» **WHAT YOU WILL DO**
Every entry is to be set down a second time, precisely as written.

» **DATA EXCERPTS**
Content starts

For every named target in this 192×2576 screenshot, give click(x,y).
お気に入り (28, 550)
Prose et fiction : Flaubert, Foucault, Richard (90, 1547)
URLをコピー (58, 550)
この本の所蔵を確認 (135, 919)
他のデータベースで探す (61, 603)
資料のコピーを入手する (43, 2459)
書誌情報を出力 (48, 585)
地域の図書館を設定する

Content ends

» **SOLUTION TO THIS EXERCISE**
For every named target in this 192×2576 screenshot, give click(x,y).
お気に入り (28, 550)
Prose et fiction : Flaubert, Foucault, Richard (90, 1547)
URLをコピー (58, 550)
この本の所蔵を確認 (135, 919)
他のデータベースで探す (61, 603)
資料のコピーを入手する (43, 2459)
書誌情報を出力 (48, 585)
地域の図書館を設定する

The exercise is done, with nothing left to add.